--- Exercise material ---
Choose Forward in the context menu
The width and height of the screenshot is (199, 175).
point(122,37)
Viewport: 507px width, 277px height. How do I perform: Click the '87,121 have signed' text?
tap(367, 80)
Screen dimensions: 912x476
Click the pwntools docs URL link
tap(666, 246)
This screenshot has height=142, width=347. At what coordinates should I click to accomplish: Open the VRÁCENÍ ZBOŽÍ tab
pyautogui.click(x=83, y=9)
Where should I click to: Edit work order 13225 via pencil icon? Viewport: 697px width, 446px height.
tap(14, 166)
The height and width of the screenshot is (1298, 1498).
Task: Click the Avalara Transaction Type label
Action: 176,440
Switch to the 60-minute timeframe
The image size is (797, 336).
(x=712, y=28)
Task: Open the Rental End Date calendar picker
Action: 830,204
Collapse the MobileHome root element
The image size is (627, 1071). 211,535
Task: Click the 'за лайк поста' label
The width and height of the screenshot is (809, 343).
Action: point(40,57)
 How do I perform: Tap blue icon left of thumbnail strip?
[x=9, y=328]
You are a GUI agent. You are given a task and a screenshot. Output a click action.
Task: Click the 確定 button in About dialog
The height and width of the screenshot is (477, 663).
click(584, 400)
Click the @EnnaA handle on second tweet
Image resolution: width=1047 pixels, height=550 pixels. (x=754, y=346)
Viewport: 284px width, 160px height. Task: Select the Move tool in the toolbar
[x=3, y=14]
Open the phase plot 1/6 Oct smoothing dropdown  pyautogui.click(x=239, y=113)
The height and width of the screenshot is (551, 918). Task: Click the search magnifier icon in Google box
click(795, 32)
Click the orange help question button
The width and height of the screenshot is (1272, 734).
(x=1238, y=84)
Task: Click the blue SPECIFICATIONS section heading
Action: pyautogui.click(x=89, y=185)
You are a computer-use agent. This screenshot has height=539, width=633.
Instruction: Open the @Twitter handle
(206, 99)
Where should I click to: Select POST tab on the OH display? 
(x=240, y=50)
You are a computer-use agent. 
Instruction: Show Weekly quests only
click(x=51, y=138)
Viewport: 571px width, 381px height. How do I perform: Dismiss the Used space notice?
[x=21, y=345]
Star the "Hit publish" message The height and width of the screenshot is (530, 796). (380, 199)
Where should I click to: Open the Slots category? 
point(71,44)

--- What is required ---
Can you render the listing as a Markdown table, starting with the line that contains "Switch to the 60-minute timeframe" and going on through the line that contains "[x=3, y=14]", using the columns Row and Line? Number each row and leave out any blank lines.

--- Completed task ---
| Row | Line |
|---|---|
| 1 | Switch to the 60-minute timeframe |
| 2 | The image size is (797, 336). |
| 3 | (x=712, y=28) |
| 4 | Task: Open the Rental End Date calendar picker |
| 5 | Action: 830,204 |
| 6 | Collapse the MobileHome root element |
| 7 | The image size is (627, 1071). 211,535 |
| 8 | Task: Click the 'за лайк поста' label |
| 9 | The width and height of the screenshot is (809, 343). |
| 10 | Action: point(40,57) |
| 11 |  How do I perform: Tap blue icon left of thumbnail strip? |
| 12 | [x=9, y=328] |
| 13 | You are a GUI agent. You are given a task and a screenshot. Output a click action. |
| 14 | Task: Click the 確定 button in About dialog |
| 15 | The height and width of the screenshot is (477, 663). |
| 16 | click(584, 400) |
| 17 | Click the @EnnaA handle on second tweet |
| 18 | Image resolution: width=1047 pixels, height=550 pixels. (x=754, y=346) |
| 19 | Viewport: 284px width, 160px height. Task: Select the Move tool in the toolbar |
| 20 | [x=3, y=14] |